- To do -
Report every line of the material that contains the string "computer".

- Data to process -
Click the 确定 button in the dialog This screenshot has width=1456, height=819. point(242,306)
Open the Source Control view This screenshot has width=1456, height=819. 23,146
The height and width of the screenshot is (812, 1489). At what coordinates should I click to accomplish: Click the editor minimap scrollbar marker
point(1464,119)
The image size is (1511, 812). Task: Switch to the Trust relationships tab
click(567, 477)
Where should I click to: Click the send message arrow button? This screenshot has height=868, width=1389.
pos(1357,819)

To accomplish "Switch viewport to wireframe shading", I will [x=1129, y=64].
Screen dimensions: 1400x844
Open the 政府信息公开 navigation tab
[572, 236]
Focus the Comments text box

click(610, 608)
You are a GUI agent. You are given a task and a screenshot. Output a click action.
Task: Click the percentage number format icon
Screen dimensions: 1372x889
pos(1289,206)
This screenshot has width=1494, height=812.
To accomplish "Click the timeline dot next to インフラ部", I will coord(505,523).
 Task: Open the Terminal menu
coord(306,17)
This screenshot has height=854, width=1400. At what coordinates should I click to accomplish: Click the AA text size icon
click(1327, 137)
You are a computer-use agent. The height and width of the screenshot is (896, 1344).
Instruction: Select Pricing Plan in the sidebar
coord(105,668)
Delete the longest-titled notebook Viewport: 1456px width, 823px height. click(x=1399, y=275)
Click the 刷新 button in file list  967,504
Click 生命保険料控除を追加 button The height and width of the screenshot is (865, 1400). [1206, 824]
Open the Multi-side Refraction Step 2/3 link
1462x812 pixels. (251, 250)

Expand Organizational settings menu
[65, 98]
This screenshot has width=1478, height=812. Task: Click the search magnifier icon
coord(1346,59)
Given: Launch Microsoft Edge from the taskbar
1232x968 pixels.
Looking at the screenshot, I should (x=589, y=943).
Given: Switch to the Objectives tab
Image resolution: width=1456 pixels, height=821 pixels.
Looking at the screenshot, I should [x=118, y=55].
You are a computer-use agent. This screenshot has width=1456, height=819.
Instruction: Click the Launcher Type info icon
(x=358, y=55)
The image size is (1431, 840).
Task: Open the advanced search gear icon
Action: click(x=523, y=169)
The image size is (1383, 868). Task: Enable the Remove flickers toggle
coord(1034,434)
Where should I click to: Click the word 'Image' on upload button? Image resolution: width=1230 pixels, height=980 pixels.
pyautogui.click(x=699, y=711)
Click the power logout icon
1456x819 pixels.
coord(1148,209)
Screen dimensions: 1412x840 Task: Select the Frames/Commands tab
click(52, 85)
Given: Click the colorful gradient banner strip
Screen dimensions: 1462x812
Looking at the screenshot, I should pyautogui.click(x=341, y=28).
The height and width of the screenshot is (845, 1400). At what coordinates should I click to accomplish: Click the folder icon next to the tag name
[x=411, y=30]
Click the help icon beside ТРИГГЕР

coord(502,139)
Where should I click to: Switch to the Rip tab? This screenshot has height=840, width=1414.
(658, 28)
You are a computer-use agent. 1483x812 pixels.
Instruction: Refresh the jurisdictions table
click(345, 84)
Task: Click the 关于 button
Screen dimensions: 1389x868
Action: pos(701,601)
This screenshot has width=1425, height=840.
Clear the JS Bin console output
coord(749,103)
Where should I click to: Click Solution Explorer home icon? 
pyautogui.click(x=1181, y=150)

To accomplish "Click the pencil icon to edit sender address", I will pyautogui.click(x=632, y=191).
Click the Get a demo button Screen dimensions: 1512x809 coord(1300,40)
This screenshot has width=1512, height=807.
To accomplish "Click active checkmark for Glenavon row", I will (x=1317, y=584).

- Answer box -
You are a computer-use agent. The height and width of the screenshot is (896, 1344).
You are a computer-use agent. This screenshot has width=1456, height=819.
You are a computer-use agent. 1483x812 pixels.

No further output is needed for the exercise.